## Aim of the exercise
Please continue the passage about The UCLA Beat below, picking up after its last sentence.

## Passage

************

The UCLA BEAT showcases the creativity of the UCLA health sciences community
Attending medical school comes with intense demands, but successful trainees and clinicians can decompress through outlets outside the primary curriculum. In fact, numerous studies have revealed how creative expression helps medical students stay focused without becoming overwhelmed.
That's why Neil H. Parker, MD, a dean and longtime faculty member at the David Geffen School of Medicine at UCLA (DGSOM), wanted to give his students and colleagues a creative outlet. In 1998, he founded The UCLA Beat, a journal of literary and artistic expression for the UCLA health science community.
"Dr. Parker has been the one constant year after year," says Dr. Christina Harview (DGSOM class of 2018), a former Beat editor. "He's the heart and soul of The Beat."
Published each spring since 1999, The Beat is a mainstay of UCLA culture. Students serve as the magazine’s editors-in-chief. Second-year medical students (MS2s) fill these roles, as MS1s have not yet learned the campus ropes and MS3s and MS4s are engrossed in clinical preparation.
Editors recruit classmates and oversee the committees that review entries. After the students select the content, they collaborate on layouts, blending literary and visual elements.
Before becoming a Beat editor, Dr. Harview had her own work in volume sixteen. "When I heard about the call for editors, I thought the role would be a fun way to come full circle," she says. "I'm really excited about creating a positive outlet for others."

************

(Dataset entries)
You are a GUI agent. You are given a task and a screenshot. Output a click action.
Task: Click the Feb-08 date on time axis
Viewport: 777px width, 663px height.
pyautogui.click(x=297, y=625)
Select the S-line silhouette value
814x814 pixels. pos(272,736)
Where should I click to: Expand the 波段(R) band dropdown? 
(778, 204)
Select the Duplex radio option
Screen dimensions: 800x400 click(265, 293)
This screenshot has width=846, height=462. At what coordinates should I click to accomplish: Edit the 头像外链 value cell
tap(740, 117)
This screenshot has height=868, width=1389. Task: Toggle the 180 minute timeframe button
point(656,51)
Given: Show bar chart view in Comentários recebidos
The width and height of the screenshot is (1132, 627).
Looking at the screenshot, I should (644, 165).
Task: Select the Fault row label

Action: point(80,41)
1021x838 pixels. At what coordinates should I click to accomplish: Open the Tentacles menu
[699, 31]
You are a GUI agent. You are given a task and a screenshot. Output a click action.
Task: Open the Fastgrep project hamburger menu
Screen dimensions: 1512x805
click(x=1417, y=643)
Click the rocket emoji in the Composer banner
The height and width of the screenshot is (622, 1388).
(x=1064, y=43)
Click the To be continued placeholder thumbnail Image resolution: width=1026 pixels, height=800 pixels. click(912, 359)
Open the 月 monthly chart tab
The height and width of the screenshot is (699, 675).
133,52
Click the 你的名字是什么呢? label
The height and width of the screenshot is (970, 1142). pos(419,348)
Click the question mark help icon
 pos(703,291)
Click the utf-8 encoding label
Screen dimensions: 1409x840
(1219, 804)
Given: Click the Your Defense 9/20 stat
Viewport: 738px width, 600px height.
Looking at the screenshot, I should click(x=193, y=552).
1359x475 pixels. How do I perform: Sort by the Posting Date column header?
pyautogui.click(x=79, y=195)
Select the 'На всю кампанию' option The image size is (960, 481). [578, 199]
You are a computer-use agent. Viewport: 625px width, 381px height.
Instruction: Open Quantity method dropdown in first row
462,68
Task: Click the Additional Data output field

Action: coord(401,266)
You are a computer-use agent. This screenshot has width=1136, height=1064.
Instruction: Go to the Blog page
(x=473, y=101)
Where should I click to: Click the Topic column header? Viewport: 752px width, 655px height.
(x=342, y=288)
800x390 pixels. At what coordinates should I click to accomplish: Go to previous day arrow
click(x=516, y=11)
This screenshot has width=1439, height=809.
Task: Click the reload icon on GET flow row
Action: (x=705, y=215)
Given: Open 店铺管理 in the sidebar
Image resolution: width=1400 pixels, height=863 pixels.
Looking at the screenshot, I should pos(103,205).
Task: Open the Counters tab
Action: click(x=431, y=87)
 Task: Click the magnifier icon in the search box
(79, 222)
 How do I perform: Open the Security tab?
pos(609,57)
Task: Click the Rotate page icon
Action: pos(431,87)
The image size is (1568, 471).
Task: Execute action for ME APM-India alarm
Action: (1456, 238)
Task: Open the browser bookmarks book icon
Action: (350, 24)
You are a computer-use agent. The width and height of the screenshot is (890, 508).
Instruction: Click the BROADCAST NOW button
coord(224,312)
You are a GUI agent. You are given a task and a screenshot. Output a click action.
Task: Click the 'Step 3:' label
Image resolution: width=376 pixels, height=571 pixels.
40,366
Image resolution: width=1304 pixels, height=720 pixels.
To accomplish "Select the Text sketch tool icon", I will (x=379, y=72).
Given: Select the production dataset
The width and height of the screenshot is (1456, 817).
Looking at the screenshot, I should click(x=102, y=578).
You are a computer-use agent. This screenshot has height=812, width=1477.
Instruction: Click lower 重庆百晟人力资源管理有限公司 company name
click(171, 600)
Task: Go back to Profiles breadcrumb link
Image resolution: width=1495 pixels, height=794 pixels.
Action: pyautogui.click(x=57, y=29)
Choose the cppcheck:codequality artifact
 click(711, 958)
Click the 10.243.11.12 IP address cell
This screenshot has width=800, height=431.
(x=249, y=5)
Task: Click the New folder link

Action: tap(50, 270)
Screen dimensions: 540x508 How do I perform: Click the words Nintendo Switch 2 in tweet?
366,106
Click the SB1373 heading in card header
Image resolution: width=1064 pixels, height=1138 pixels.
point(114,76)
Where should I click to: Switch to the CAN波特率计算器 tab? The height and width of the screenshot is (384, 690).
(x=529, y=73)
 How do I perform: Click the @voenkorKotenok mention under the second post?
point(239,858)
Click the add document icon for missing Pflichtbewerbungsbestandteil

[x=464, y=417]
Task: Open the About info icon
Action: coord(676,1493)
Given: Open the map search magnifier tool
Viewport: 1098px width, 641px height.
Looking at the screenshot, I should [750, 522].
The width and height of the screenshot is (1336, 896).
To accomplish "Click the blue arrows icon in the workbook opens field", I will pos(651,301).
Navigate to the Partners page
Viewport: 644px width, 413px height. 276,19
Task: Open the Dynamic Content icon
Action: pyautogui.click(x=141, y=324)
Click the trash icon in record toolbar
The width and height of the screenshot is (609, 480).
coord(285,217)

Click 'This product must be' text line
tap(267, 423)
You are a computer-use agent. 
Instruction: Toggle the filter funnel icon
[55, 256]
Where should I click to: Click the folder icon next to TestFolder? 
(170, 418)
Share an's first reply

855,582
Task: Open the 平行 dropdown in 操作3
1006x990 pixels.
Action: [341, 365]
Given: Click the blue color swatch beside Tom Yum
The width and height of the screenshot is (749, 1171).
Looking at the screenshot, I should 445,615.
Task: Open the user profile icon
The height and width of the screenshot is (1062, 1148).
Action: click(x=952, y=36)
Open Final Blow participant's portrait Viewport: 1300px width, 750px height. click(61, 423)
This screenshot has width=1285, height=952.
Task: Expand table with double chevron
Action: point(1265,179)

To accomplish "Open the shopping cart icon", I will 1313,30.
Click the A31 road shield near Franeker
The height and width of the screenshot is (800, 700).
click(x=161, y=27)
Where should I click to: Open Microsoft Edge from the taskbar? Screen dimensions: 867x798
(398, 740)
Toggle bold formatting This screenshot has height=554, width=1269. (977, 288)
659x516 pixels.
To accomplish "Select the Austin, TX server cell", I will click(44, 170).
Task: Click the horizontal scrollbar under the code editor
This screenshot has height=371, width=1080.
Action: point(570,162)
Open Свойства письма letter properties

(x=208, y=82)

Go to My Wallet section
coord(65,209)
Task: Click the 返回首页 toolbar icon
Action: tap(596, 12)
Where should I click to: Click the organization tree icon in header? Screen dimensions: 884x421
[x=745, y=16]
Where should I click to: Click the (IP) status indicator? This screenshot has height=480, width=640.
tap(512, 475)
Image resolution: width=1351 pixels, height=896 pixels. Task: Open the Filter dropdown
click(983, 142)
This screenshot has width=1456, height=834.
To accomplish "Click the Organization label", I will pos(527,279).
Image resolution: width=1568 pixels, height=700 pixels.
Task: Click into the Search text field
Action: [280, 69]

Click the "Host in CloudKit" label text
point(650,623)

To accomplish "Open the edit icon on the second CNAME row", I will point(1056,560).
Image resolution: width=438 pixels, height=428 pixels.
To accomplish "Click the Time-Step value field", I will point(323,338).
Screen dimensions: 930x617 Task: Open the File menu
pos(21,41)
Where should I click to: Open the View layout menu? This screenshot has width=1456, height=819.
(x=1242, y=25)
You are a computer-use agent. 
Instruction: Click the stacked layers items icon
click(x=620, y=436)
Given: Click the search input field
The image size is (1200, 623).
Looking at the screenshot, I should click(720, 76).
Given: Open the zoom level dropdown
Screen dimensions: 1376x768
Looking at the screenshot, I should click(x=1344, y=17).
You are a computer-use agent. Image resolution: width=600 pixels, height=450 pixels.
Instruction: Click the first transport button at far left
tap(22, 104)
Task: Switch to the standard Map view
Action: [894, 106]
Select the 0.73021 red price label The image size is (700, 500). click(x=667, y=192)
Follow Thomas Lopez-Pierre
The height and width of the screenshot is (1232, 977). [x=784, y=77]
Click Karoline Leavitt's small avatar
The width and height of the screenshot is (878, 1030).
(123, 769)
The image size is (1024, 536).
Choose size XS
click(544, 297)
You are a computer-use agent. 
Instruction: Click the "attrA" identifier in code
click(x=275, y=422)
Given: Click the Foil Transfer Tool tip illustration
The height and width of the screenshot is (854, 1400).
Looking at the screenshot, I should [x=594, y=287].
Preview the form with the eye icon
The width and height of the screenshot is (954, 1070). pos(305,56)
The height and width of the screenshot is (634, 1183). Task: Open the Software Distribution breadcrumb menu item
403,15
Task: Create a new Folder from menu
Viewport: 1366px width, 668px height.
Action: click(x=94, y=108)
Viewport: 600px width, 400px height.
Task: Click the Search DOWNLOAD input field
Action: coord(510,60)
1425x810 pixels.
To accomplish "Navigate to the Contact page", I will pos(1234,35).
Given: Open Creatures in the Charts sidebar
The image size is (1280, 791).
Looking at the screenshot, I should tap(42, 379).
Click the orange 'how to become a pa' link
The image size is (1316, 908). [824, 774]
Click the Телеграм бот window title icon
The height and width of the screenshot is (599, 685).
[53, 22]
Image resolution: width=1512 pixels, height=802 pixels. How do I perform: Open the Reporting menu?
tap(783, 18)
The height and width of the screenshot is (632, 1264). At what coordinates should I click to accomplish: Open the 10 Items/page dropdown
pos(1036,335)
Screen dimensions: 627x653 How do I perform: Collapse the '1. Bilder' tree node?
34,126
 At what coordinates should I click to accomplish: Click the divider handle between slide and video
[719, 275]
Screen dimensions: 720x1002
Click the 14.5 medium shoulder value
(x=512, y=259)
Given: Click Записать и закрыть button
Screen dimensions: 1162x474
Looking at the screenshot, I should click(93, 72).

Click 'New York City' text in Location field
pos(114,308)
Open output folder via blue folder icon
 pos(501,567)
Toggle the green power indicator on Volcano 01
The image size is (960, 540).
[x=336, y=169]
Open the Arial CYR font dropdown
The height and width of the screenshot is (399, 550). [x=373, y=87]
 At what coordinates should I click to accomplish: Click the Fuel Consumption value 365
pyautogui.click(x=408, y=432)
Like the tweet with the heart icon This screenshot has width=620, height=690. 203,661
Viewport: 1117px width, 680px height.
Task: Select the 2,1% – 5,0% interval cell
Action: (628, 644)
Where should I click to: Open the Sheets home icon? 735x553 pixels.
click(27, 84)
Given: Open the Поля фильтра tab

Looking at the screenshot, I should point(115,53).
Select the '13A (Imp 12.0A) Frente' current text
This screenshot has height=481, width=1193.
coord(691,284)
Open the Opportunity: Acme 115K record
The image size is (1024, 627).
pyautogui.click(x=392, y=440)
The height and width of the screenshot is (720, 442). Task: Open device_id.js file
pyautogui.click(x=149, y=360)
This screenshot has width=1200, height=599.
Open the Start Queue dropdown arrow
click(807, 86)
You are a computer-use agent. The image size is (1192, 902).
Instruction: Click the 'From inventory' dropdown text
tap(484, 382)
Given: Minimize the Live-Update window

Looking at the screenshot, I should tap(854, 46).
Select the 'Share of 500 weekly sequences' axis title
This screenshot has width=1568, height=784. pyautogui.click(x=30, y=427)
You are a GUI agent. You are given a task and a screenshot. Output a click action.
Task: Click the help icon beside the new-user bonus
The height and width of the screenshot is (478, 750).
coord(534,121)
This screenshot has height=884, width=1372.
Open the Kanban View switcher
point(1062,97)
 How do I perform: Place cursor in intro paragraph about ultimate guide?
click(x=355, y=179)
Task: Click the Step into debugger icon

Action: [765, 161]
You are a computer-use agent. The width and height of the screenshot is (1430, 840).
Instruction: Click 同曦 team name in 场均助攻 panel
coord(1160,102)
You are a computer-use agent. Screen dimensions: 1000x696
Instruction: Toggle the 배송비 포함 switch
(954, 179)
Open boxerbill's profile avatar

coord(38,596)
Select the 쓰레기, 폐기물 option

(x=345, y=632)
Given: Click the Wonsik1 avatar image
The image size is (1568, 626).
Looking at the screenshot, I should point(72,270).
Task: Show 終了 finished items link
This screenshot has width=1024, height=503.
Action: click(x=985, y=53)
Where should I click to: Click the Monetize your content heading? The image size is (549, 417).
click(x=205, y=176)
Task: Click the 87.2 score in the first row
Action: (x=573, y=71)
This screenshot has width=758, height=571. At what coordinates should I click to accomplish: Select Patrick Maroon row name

************

## Your response
The Beat represents all strata of health sciences at UCLA. Dr. Harview remembers receiving an impressive array of submissions, “from department heads to staff members to students.”
Dr. Harview believes The Beat’s blind submissions fortify the magazine’s commitment to open representation; editors and committees review submissions without names or titles to base selections on artistic merit alone. This anonymity results in a rich, bias-free final product.
Dr. Harview’s experiences at The Beat absolutely solidified her assumption that most students realize they need a creative outlet to balance medical school stress. She especially loved discovering what The Beat’s contributors considered the biggest and most important issues in their own lives.
"Creativity is a great way to express yourself, but it's also a way to process a difficult situation or understand the human condition,” she says.